This article is still under construction!
Karina This article was published on 25 June 2021.
Plastics can be either synthetic or biobased. Synthetic plastics, classed as petrochemicals, are derived from fossil fuels, mostly from crude oil and natural gas.
Ingredients for synthetic plastics
Crude oil is a sticky mixture of hydrocarbons (different length chains of carbon atoms with hydrogen atoms stuck on the sides) with some nitrogen, sulphur, oxygen and minerals. Crude oil is refined into different fractions through distillation. Each fraction has a different number of carbon atoms and a different boiling point (in brackets):
- Petroleum gas C1-C4 (<25℃) - butane and lighter products
- Gasoline/petrol C5-C10 (25-60℃) - fuel for cars
- Naphtha C5-C12 (60-180℃) - raw material for the petrochemical industry
- Kerosene C10-C16 (180-220℃) - fuel for aircrafts, paraffin for lighting
- Diesel C14-C20 (220-250℃) - fuel for cars and bigger ground vehicles
- Heavy oils C20+ (>250℃) - fuel for ships and power stations, lubricating oils, bitumen for construction
Natural gas and naphtha refined from crude oil are the main raw material for production of plastics. Both naphtha and natural gas can be cracked (breaking complex hydrocarbons into lower molecular weight molecules) into olefins - C2 (ethylene), C3 (propylene), C4 (butene and butadiene) and C5 (pentene) molecules. Naphtha catalytic reforming is used to produce aromatics (molecules that contain benzene rings) - benzene, toluene, xylene, and naphthalene. Natural gas steam reforming is used to produce syngas, from which methanol and ammonia are produced.
Ingredients for biobased plastics
Biobased plastics are made from renewable products such as:
- Carbohydrates (e.g. sugars from sugar cane)
- Lignin, cellulose and hemicellulose
- Plant fats and oils
- Food waste
The monomers that make up plastics come in different shapes and sizes - some are straight lines, some are branched and some have rings. All monomers contain double bonds so that the carbon atoms can subsequently react to form polymers. The bonding between the monomers determines the properties of the plastic, such as toughness and melting temperature.
Monomers are joined together into polymers, long chain molecules that contain hundreds to thousands of monomers, through a polymerisation reaction.
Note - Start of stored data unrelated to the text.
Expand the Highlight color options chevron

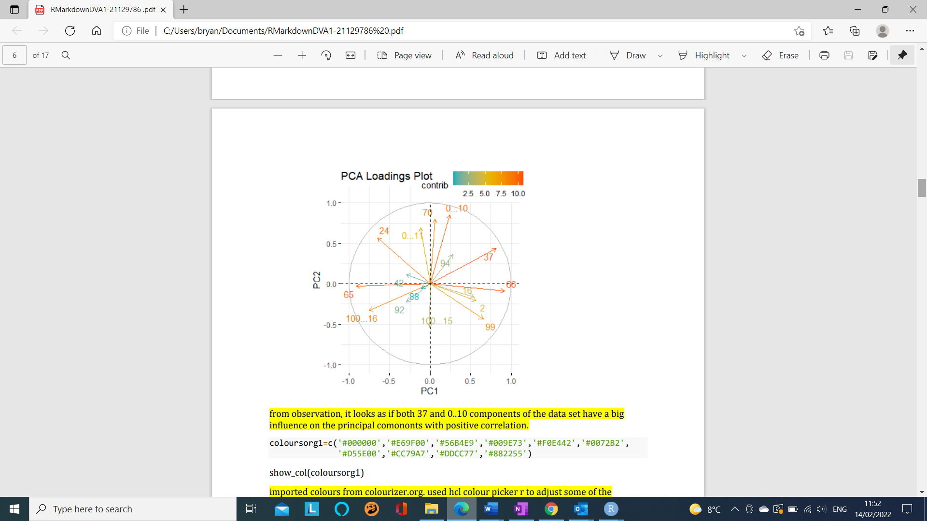click(744, 55)
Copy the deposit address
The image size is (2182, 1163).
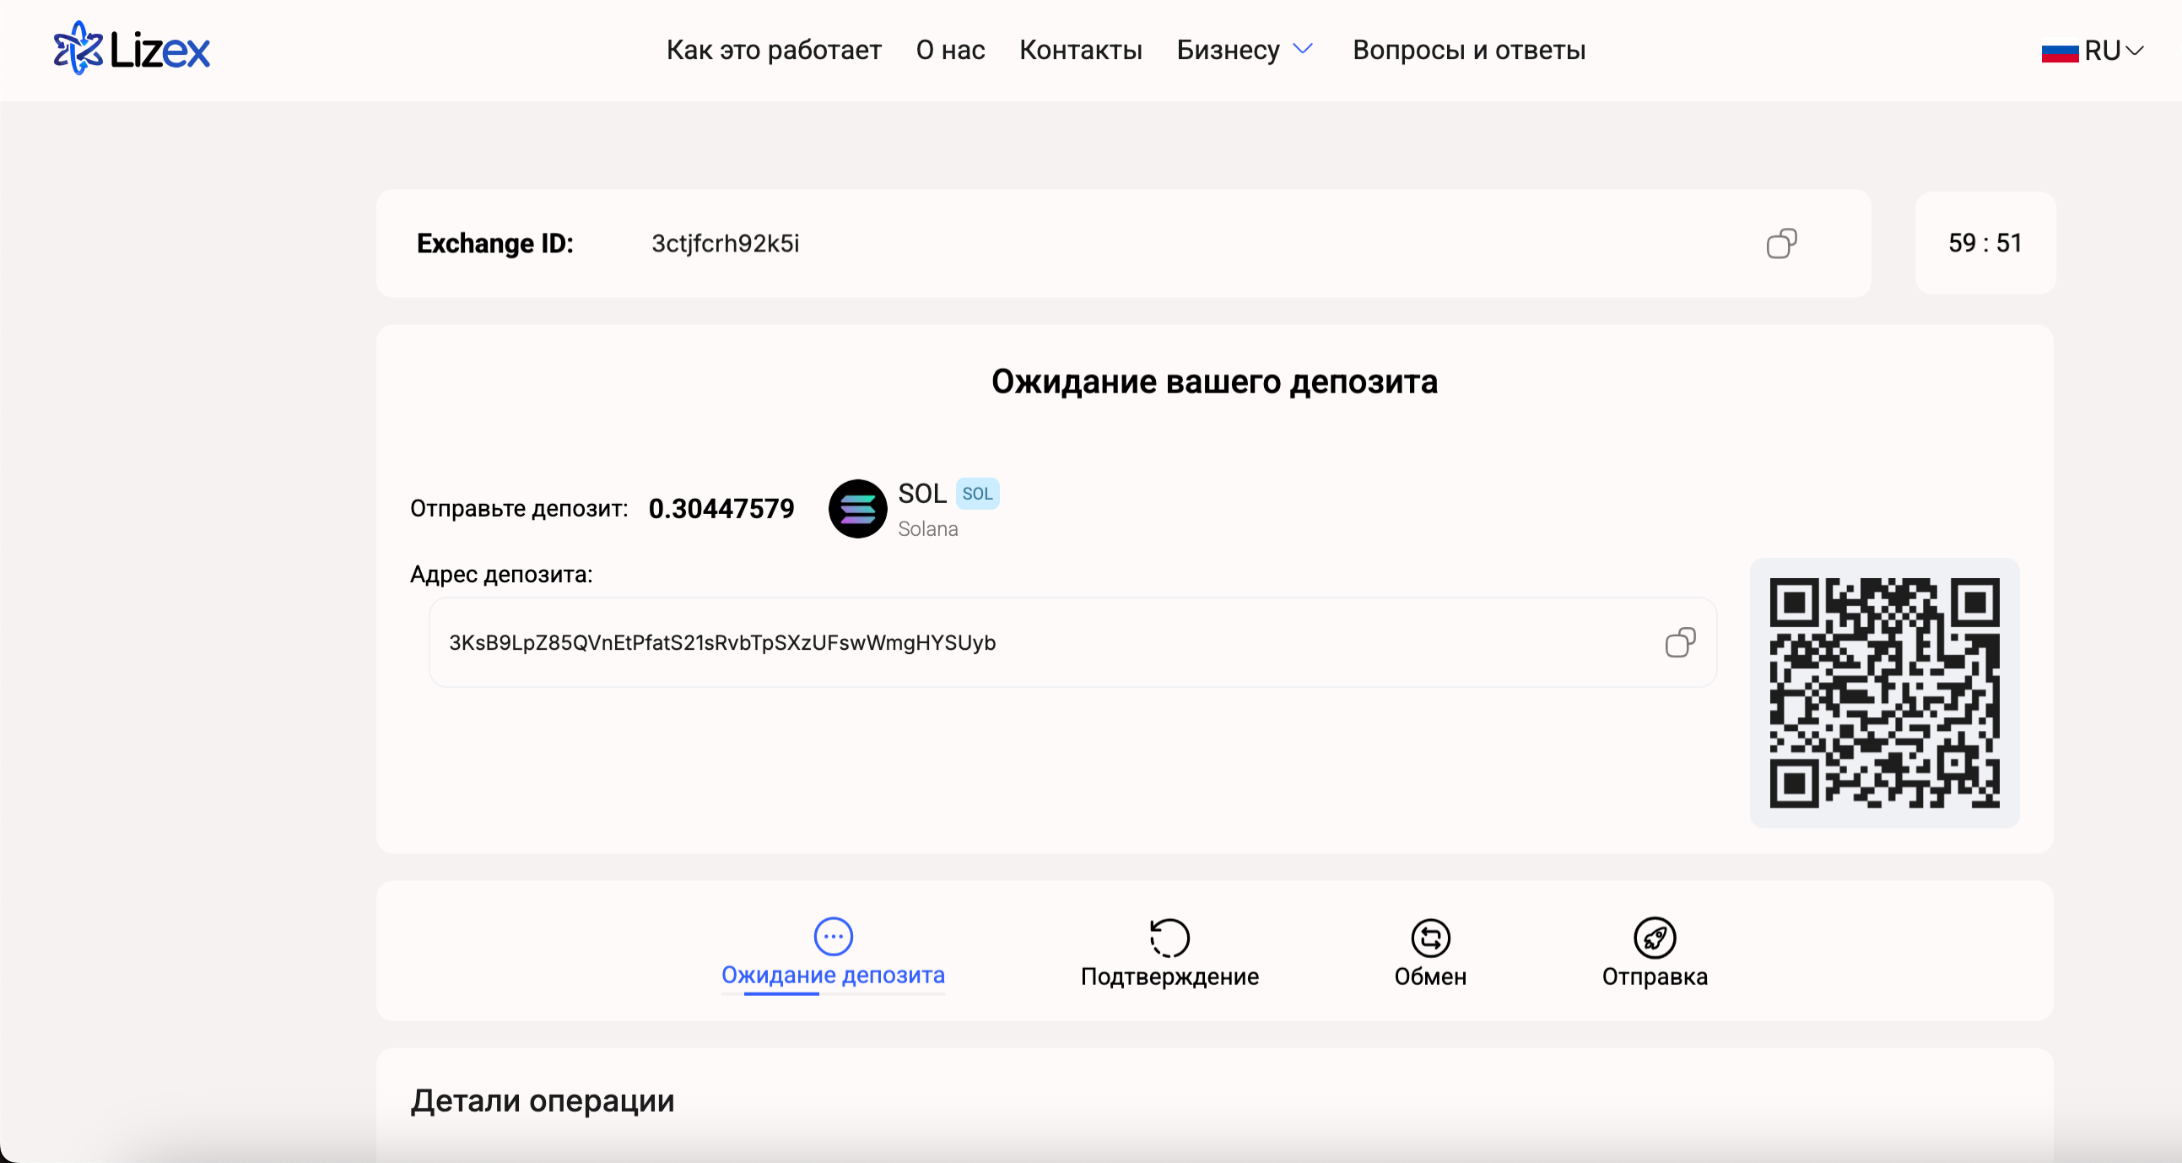pos(1679,643)
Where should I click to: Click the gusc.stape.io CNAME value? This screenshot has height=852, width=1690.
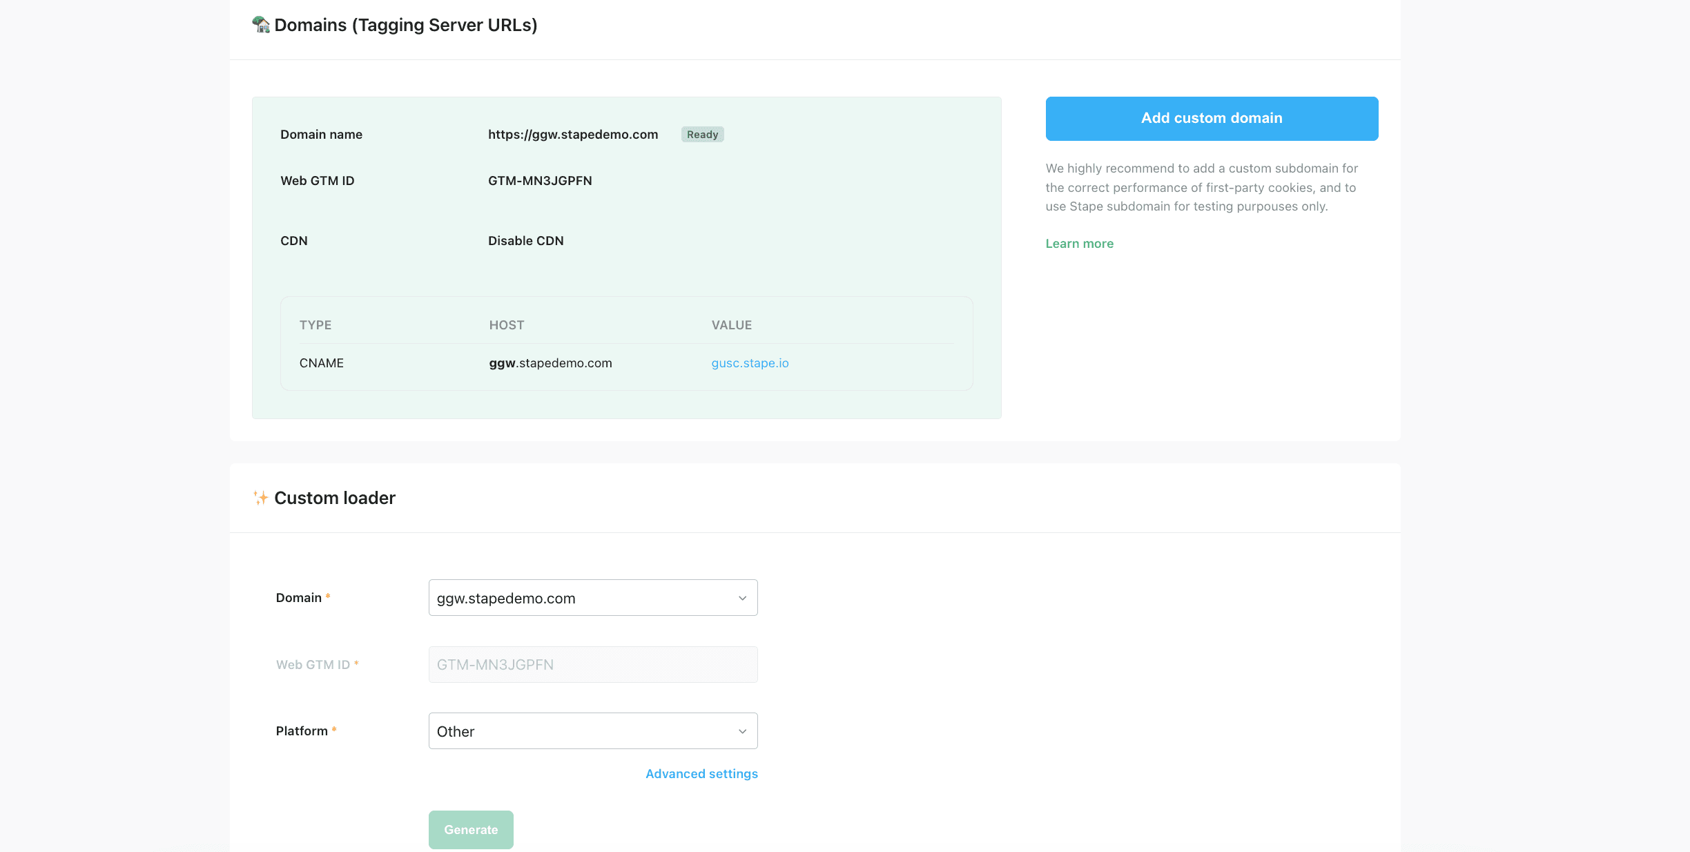click(x=750, y=363)
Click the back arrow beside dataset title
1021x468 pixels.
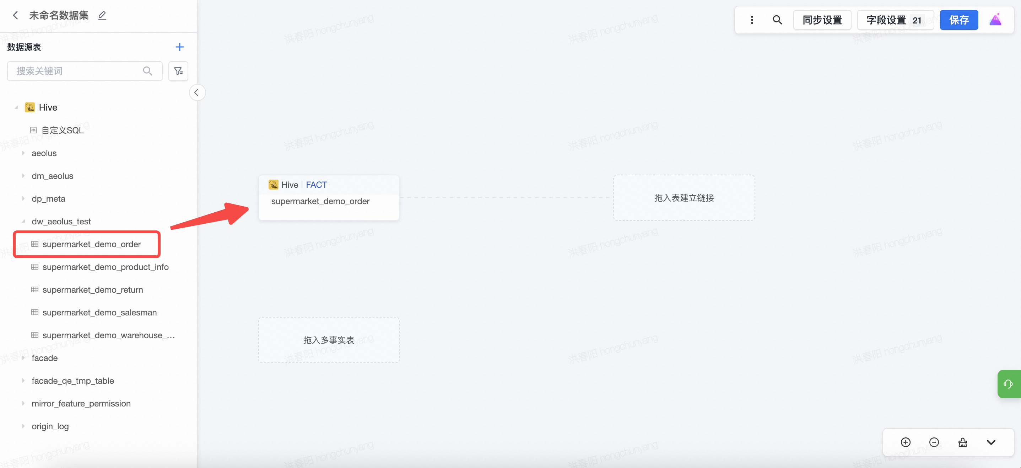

The length of polymer molecules gives plastics some of their important physical properties, such as strength and toughness, that short molecules cannot match.
There are two main types of polymerisation - either the chains grow by combining two shorter chains (step-growth) or by adding one monomer at a time (chain-growth). Both typically require catalysts.
In step-growth polymerisation, a pair of molecules of any length combine at each step to form a longer polymer molecule. The functional groups of these molecules dictate the exact mechanism of a step-growth reaction. The monomers are consumed very quickly into dimers, trimers and oligomers. The degree of polymerisation increases steadily during the whole polymerisation process; and long chains form only late in the reaction. The process can be controlled to limit the length of the chains and produce a low molecular weight polymer.
Polycondensation is a step-growth polymerisation based on condensation reaction between two molecules with various degrees of polymerisation. At each step a low molecular weight by-product is formed (e.g. water). This is how PET is made.
Polyaddition is a step-growth polymerisation based on addition reaction between two molecules with various degrees of polymerisation. No by-products are formed. This is how PUR is made.
In chain-growth polymerisation, a polymer with an active site reacts with a monomer to form a longer polymer molecule. The growth of a chain is initiated by formation of an active site. After chain initiation, the degree of polymerisation increases rapidly and long chains are formed from the beginning of the reaction. This is how PE, PP, PVC and PS are made.
Condensative chain polymerisation is a chain-growth polymerisation where a low molecular weight by-product is formed at each step.